— Start Data to use —

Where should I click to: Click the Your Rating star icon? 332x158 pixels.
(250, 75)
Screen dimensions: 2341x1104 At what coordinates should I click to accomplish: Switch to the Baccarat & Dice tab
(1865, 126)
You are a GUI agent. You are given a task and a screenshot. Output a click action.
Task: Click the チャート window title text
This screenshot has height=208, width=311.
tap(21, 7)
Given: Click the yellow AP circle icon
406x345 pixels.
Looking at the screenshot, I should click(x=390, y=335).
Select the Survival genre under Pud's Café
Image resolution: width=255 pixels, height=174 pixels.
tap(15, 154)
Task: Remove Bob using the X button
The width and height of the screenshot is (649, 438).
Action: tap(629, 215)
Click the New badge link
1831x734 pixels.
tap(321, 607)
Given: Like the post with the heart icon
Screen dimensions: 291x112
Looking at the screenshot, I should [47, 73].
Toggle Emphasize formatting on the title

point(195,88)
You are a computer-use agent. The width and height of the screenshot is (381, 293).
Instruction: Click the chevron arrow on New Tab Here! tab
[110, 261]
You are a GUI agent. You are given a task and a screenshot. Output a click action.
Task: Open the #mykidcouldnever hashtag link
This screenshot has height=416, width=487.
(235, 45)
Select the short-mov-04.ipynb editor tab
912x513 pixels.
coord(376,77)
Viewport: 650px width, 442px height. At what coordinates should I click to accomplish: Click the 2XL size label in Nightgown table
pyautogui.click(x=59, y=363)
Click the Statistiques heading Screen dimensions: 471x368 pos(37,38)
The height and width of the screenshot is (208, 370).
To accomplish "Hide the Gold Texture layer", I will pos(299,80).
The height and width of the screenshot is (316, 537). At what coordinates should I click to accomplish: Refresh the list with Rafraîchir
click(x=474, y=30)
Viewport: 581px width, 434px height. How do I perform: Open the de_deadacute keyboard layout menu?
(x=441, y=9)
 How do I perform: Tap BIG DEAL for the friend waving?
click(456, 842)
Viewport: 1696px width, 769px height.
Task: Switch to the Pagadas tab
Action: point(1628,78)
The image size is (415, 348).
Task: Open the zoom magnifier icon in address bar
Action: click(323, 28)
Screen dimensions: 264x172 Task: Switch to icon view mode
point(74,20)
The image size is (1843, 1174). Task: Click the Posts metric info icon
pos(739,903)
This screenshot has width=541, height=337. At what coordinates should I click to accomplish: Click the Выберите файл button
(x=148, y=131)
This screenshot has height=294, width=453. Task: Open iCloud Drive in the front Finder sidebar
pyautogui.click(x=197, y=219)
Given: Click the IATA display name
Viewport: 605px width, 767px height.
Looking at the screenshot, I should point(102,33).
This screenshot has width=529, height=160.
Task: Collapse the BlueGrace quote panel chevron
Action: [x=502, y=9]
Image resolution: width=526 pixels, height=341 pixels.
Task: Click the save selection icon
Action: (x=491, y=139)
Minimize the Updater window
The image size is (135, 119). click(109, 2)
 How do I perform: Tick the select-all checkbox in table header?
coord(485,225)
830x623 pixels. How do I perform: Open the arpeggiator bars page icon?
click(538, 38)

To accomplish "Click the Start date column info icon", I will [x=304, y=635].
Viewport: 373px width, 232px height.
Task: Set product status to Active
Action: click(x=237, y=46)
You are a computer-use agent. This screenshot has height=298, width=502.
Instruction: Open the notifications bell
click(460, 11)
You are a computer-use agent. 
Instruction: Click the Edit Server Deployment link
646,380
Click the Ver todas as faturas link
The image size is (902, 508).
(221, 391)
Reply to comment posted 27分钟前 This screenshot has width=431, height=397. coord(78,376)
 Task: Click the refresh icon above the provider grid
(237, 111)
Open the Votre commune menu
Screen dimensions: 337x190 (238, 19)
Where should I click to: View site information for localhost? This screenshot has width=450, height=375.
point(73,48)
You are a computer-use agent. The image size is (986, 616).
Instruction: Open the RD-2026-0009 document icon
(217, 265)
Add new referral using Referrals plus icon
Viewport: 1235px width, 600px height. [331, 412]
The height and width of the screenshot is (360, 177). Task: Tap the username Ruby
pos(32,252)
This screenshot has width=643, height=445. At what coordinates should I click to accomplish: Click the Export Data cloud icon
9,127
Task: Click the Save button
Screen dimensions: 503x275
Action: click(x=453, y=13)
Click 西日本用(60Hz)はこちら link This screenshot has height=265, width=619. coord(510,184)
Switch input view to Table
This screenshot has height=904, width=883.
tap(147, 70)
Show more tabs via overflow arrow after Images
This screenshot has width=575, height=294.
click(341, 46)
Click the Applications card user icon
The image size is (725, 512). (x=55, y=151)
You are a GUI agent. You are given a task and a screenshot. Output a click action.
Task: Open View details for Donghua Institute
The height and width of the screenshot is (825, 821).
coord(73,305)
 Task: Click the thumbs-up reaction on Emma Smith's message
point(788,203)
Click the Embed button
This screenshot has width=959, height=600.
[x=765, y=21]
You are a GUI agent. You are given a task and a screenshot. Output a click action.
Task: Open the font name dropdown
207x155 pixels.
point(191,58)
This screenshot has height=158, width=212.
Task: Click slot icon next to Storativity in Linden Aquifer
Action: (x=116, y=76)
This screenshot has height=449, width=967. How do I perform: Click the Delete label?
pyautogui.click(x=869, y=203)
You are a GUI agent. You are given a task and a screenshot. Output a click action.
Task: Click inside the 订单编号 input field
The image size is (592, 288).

— End Data to use —

Exercise prompt:
Extract the rows above and reproduce each line exactly as it stands, from the first line through the last.

Expected answer:
Where should I click to: Click the Your Rating star icon? 332x158 pixels.
(250, 75)
Screen dimensions: 2341x1104 At what coordinates should I click to accomplish: Switch to the Baccarat & Dice tab
(1865, 126)
You are a GUI agent. You are given a task and a screenshot. Output a click action.
Task: Click the チャート window title text
This screenshot has height=208, width=311.
tap(21, 7)
Given: Click the yellow AP circle icon
406x345 pixels.
Looking at the screenshot, I should click(x=390, y=335).
Select the Survival genre under Pud's Café
Image resolution: width=255 pixels, height=174 pixels.
tap(15, 154)
Task: Remove Bob using the X button
The width and height of the screenshot is (649, 438).
Action: tap(629, 215)
Click the New badge link
1831x734 pixels.
tap(321, 607)
Given: Like the post with the heart icon
Screen dimensions: 291x112
Looking at the screenshot, I should [47, 73].
Toggle Emphasize formatting on the title

point(195,88)
You are a computer-use agent. The width and height of the screenshot is (381, 293).
Instruction: Click the chevron arrow on New Tab Here! tab
[110, 261]
You are a GUI agent. You are given a task and a screenshot. Output a click action.
Task: Open the #mykidcouldnever hashtag link
This screenshot has height=416, width=487.
(235, 45)
Select the short-mov-04.ipynb editor tab
912x513 pixels.
coord(376,77)
Viewport: 650px width, 442px height. At what coordinates should I click to accomplish: Click the 2XL size label in Nightgown table
pyautogui.click(x=59, y=363)
Click the Statistiques heading Screen dimensions: 471x368 pos(37,38)
The height and width of the screenshot is (208, 370).
To accomplish "Hide the Gold Texture layer", I will pos(299,80).
The height and width of the screenshot is (316, 537). At what coordinates should I click to accomplish: Refresh the list with Rafraîchir
click(x=474, y=30)
Viewport: 581px width, 434px height. How do I perform: Open the de_deadacute keyboard layout menu?
(x=441, y=9)
 How do I perform: Tap BIG DEAL for the friend waving?
click(456, 842)
Viewport: 1696px width, 769px height.
Task: Switch to the Pagadas tab
Action: point(1628,78)
The image size is (415, 348).
Task: Open the zoom magnifier icon in address bar
Action: click(323, 28)
Screen dimensions: 264x172 Task: Switch to icon view mode
point(74,20)
The image size is (1843, 1174). Task: Click the Posts metric info icon
pos(739,903)
This screenshot has width=541, height=337. At what coordinates should I click to accomplish: Click the Выберите файл button
(x=148, y=131)
This screenshot has height=294, width=453. Task: Open iCloud Drive in the front Finder sidebar
pyautogui.click(x=197, y=219)
Given: Click the IATA display name
Viewport: 605px width, 767px height.
Looking at the screenshot, I should point(102,33).
This screenshot has width=529, height=160.
Task: Collapse the BlueGrace quote panel chevron
Action: [x=502, y=9]
Image resolution: width=526 pixels, height=341 pixels.
Task: Click the save selection icon
Action: (x=491, y=139)
Minimize the Updater window
The image size is (135, 119). click(109, 2)
 How do I perform: Tick the select-all checkbox in table header?
coord(485,225)
830x623 pixels. How do I perform: Open the arpeggiator bars page icon?
click(538, 38)

To accomplish "Click the Start date column info icon", I will [x=304, y=635].
Viewport: 373px width, 232px height.
Task: Set product status to Active
Action: click(x=237, y=46)
You are a computer-use agent. This screenshot has height=298, width=502.
Instruction: Open the notifications bell
click(460, 11)
You are a computer-use agent. 
Instruction: Click the Edit Server Deployment link
646,380
Click the Ver todas as faturas link
The image size is (902, 508).
(221, 391)
Reply to comment posted 27分钟前 This screenshot has width=431, height=397. coord(78,376)
 Task: Click the refresh icon above the provider grid
(237, 111)
Open the Votre commune menu
Screen dimensions: 337x190 (238, 19)
Where should I click to: View site information for localhost? This screenshot has width=450, height=375.
point(73,48)
You are a computer-use agent. The image size is (986, 616).
Instruction: Open the RD-2026-0009 document icon
(217, 265)
Add new referral using Referrals plus icon
Viewport: 1235px width, 600px height. [331, 412]
The height and width of the screenshot is (360, 177). Task: Tap the username Ruby
pos(32,252)
This screenshot has width=643, height=445. At what coordinates should I click to accomplish: Click the Export Data cloud icon
9,127
Task: Click the Save button
Screen dimensions: 503x275
Action: click(x=453, y=13)
Click 西日本用(60Hz)はこちら link This screenshot has height=265, width=619. coord(510,184)
Switch input view to Table
This screenshot has height=904, width=883.
tap(147, 70)
Show more tabs via overflow arrow after Images
This screenshot has width=575, height=294.
click(341, 46)
Click the Applications card user icon
The image size is (725, 512). (x=55, y=151)
You are a GUI agent. You are given a task and a screenshot. Output a click action.
Task: Open View details for Donghua Institute
The height and width of the screenshot is (825, 821).
coord(73,305)
 Task: Click the thumbs-up reaction on Emma Smith's message
point(788,203)
Click the Embed button
This screenshot has width=959, height=600.
[x=765, y=21]
You are a GUI agent. You are given a task and a screenshot. Output a click action.
Task: Open the font name dropdown
207x155 pixels.
point(191,58)
This screenshot has height=158, width=212.
Task: Click slot icon next to Storativity in Linden Aquifer
Action: (x=116, y=76)
This screenshot has height=449, width=967. How do I perform: Click the Delete label?
pyautogui.click(x=869, y=203)
You are a GUI agent. You are given a task and a screenshot. Output a click action.
Task: Click inside the 订单编号 input field
The image size is (592, 288).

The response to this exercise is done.